_Ejercicio A_: ¿Concuerda cada afirmación con el texto sobre la degradación de la deuda de Estados Unidos? Responde sí o no y cita textualmente las palabras que lo deciden: (i) Standard & Poor's seguía recomendando invertir en Lehman Brothers poco antes de su quiebra; (ii) lo más importante de una deuda es su tamaño absoluto; (iii) se conoce cómo ponderan las calificadoras los factores que analizan.
_Ejercicio B_: Prosigue el texto sobre la degradación de la deuda de Estados Unidos a partir de su última oración.

_Fragmento del documento_:
· · · ·

Al mismo tiempo, la política hace su parte, y la falta de acuerdos en
muchos países se traduce en un empeoramiento de las expectativas
económicas y en un funcionamiento socialmente poco eficaz de las
democracias. En ese terreno, también entran a la lucha los intereses
creados.
¿Qué mejor ejemplo para esto último que la degradación de la deuda de Estados Unidos de parte de Standard & Poor’s?
Es sabido y repetido que Estados Unidos ha vivido por décadas por
encima de sus ingresos y que tiene una enorme deuda pública y un
gigantesco déficit fiscal. Pero en una deuda y un déficit lo importante
no es su tamaño absoluto o relativo, sino la posibilidad de ser
financiados.
Estados Unidos tiene un acceso al financiamiento que no goza ninguna
otra nación, lo que significa que su gobierno puede sostener niveles de
deuda más altos que otros gobiernos. También el papel mundial del dólar
genera demanda continua por bonos del Tesoro. Toda nueva emisión es
absorbida con rapidez por los mercados mundiales y Estados Unidos no
honrará una deuda el día que el infierno se congele. Su deuda es AAA
aunque no nos guste.
Pero llega una calificadora, en época de mercados volátiles, y degrada
el valor de la deuda norteamericana. La misma empresa que, pocos días
antes de la quiebra de Lehman Brothers todavía aconsejaba invertir en
esa financiera. La que fue juez y parte en la crisis de 2008. La que
calificaba como AAA la deuda irlandesa y la española hace unos cuantos
años. La que aún hoy califica a la deuda del gobierno francés como AAA, a
pesar de que el “riesgo país” de Francia es superior al de México
(calificado con BB). La deuda externa total (pública y privada) de
nuestro país es sólo 20 por ciento del PIB. En EU y varias naciones
europeas ronda por el 100 por ciento.
Entonces uno se pregunta cuáles son los factores que analizan Standard
& Poor’s y sus hermanas. Sin duda deben contar la relación entre
deuda y producto, la tasa de inflación, la dinámica del comportamiento
de los déficits, la existencia de instituciones financieras estables y
la situación política. Lo que no se sabe es cómo son ponderados estos
factores.

· · · ·

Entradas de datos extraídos
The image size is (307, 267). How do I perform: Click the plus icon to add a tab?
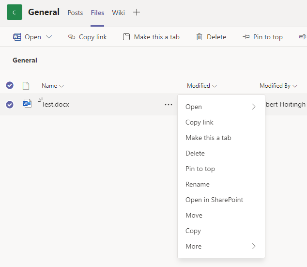(x=137, y=13)
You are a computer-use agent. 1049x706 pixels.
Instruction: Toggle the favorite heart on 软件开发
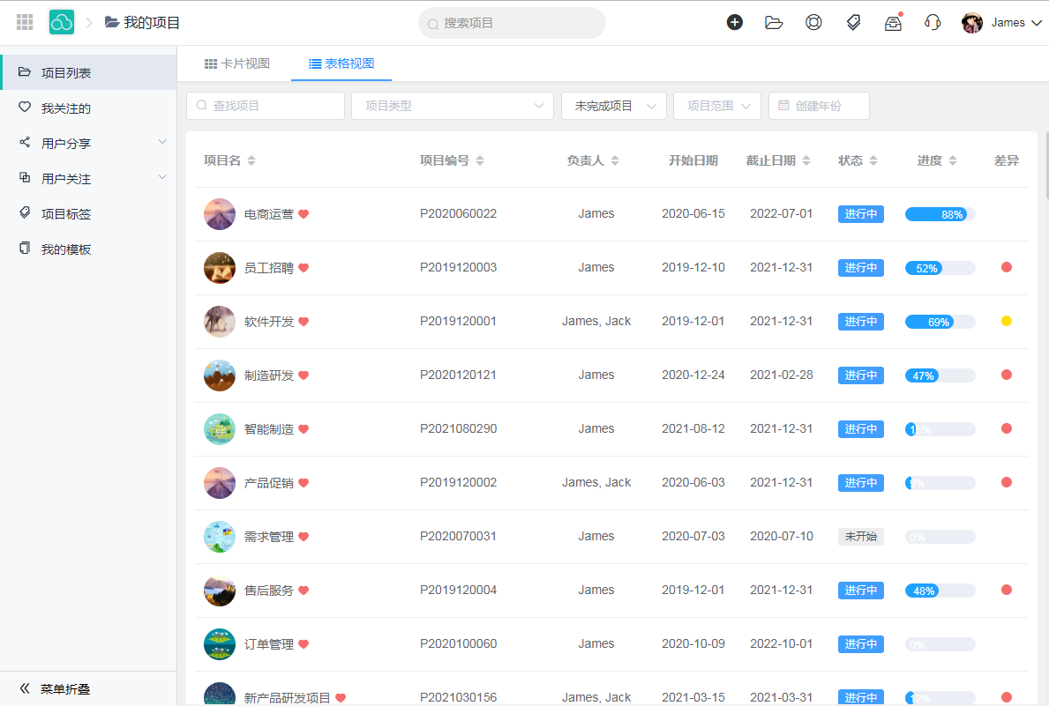(304, 321)
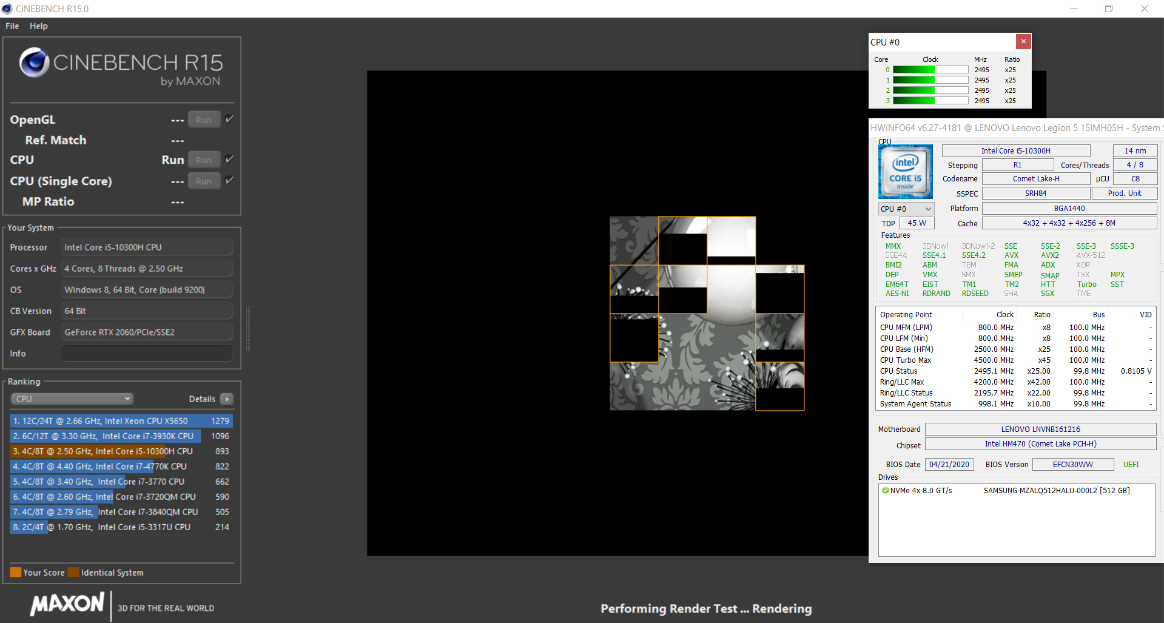
Task: Open the Help menu
Action: click(x=39, y=26)

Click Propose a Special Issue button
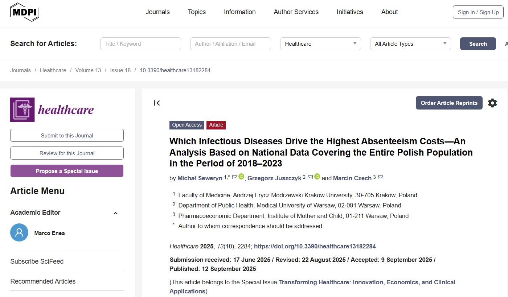coord(67,171)
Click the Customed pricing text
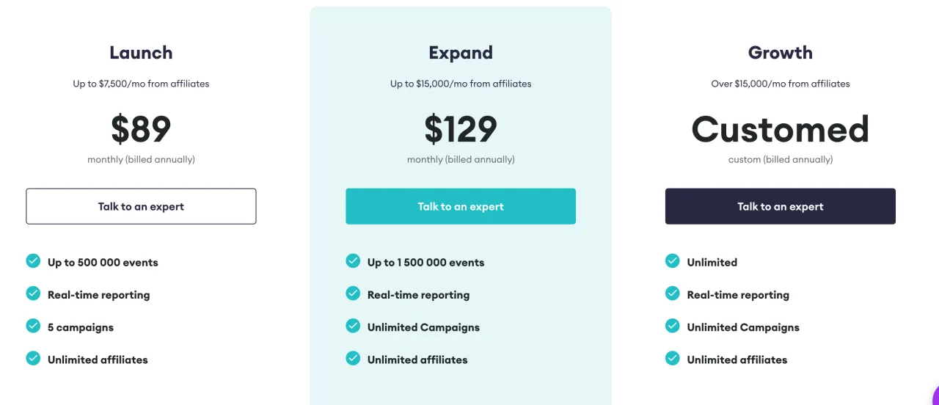939x405 pixels. tap(781, 129)
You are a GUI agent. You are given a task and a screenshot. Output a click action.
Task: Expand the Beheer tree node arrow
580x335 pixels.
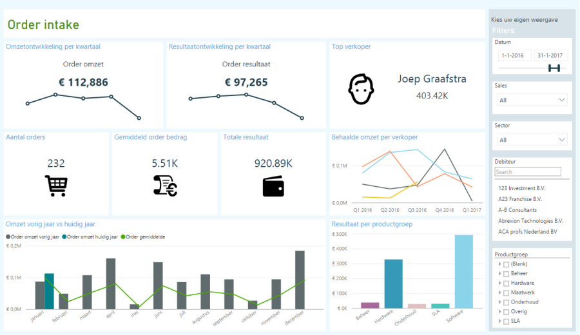point(499,274)
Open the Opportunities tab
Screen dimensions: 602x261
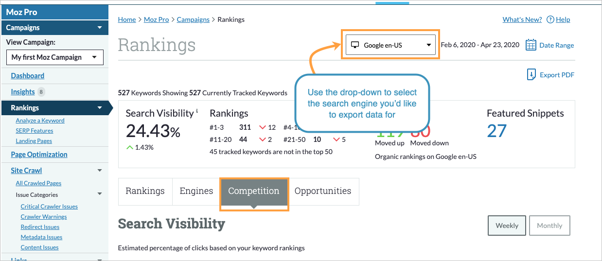(x=323, y=191)
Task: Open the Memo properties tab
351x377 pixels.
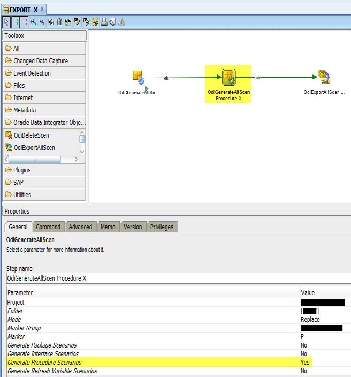Action: click(108, 227)
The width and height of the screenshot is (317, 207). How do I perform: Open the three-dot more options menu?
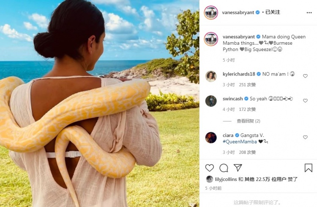(x=309, y=13)
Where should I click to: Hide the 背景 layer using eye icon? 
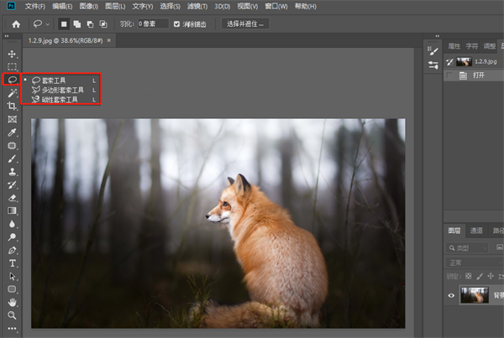[x=452, y=294]
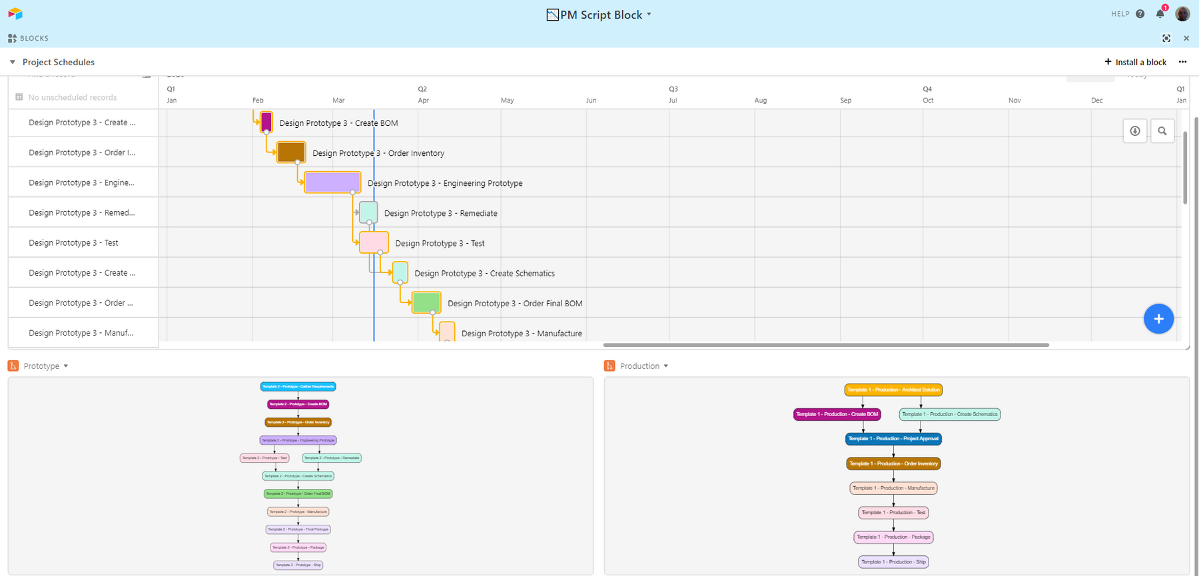Click the Help question mark icon
Viewport: 1199px width, 576px height.
coord(1140,14)
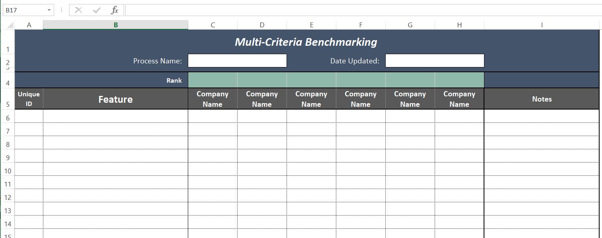Click the Select All corner triangle
The image size is (602, 238).
click(9, 25)
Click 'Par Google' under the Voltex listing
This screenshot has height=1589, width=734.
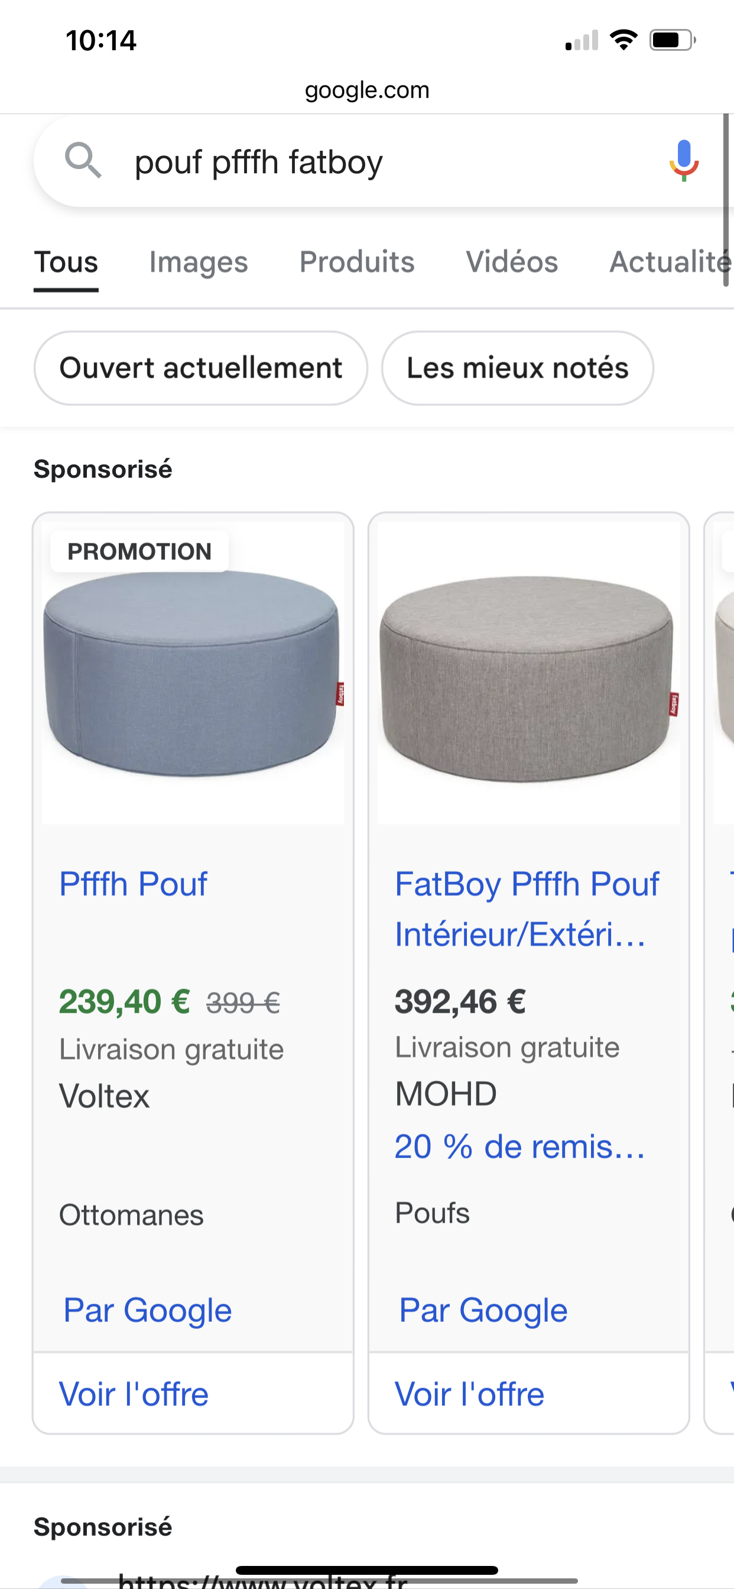coord(147,1310)
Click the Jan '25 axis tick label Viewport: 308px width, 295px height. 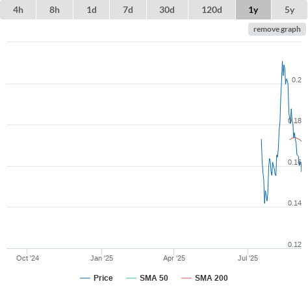[101, 258]
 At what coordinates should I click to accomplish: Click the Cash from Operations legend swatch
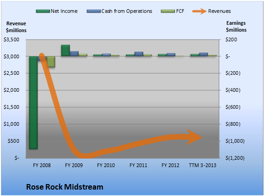94,11
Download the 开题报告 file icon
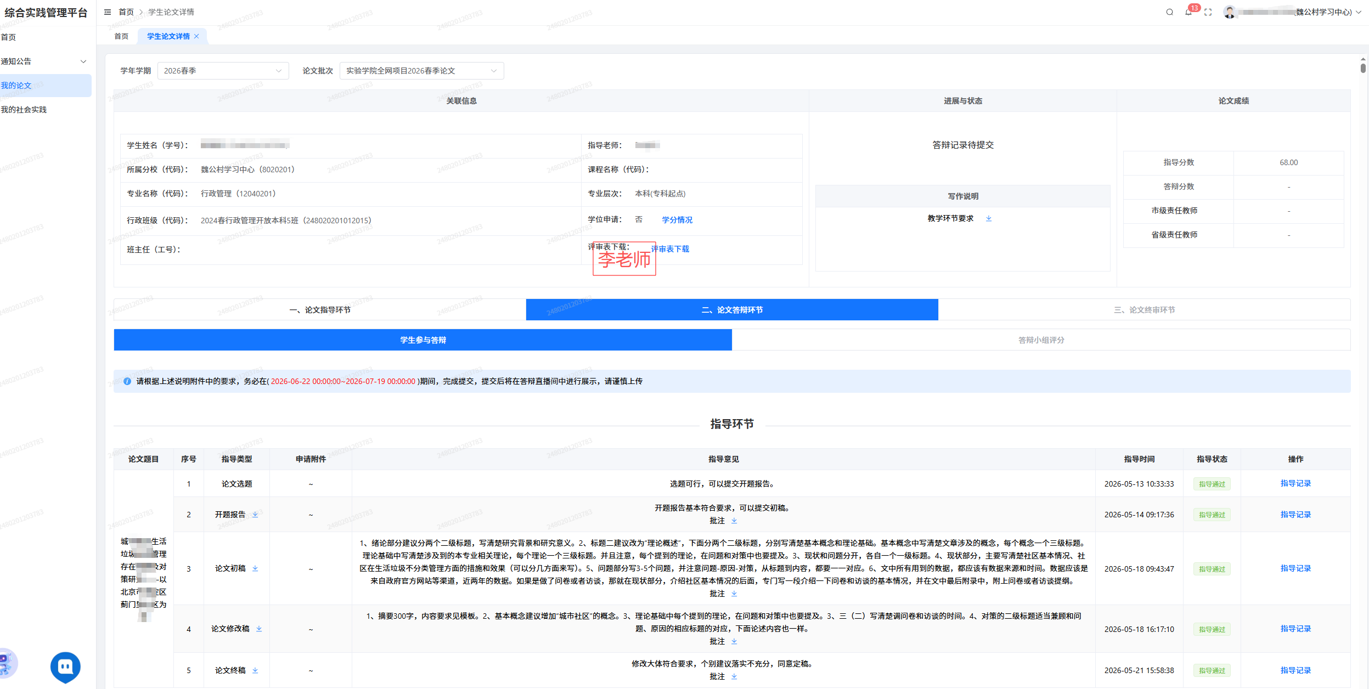The width and height of the screenshot is (1369, 689). (x=255, y=515)
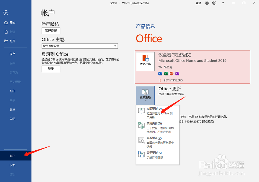Select the PowerPoint app icon in product info
Screen dimensions: 259x182
coord(171,73)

· · · ·

_Respuesta A_:
(i) Sí: «pocos días antes de la quiebra de Lehman Brothers todavía aconsejaba invertir en esa financiera».
(ii) No: «lo importante no es su tamaño absoluto o relativo, sino la posibilidad de ser financiados».
(iii) No: «Lo que no se sabe es cómo son ponderados estos factores».

_Respuesta B_:
En un artículo reciente
en el New York Times, Nate Silver hace notar que “los ratings de deuda
soberana de S. & P., tienen una correlación extremadamente fuerte
con la medición de riesgo político conocida como Índice de Percepción de
la Corrupción, que publica anualmente Transparencia Internacional”.
Silver no dice que haya una relación de causalidad, pero sí subraya que
resulta preocupante que los dos tipos de rating se parezcan tanto.
Preocupante, porque indica que estamos viviendo el reino de la
subjetividad.
En otras palabras, la deuda de EU no fue degradada porque haya crecido,
así sea marginalmente, el riesgo de que el Tesoro no pague. Fue
degradada por una razón política: había que mostrar que el pleito
bipartidista que trabó la decisión del techo de la deuda tenía un costo.
Y, por cierto, qué mejor que lo pague Obama.
Todo esto son malas nuevas para los feligreses del mercado, que
deberían ignorar a las calificadoras, al menos hasta que vuelvan a
demostrar competencia. Pero las seguirán atendiendo, aunque la Iglesia
esté en manos de Lutero.
En tanto, la crisis-metástasis seguirá desarrollándose, a menos de que
se tomen medidas radicales para cambiar el sistema, sin liquidarlo.
Falta por ver cómo se expresará el hartazgo social ante una situación
que ofrece muy pocas salidas. Cuáles serán las reacciones, los nuevos
movimientos sociales y reordenamientos políticos. Y cuáles serán las
excrecencias políticas, que las habrá.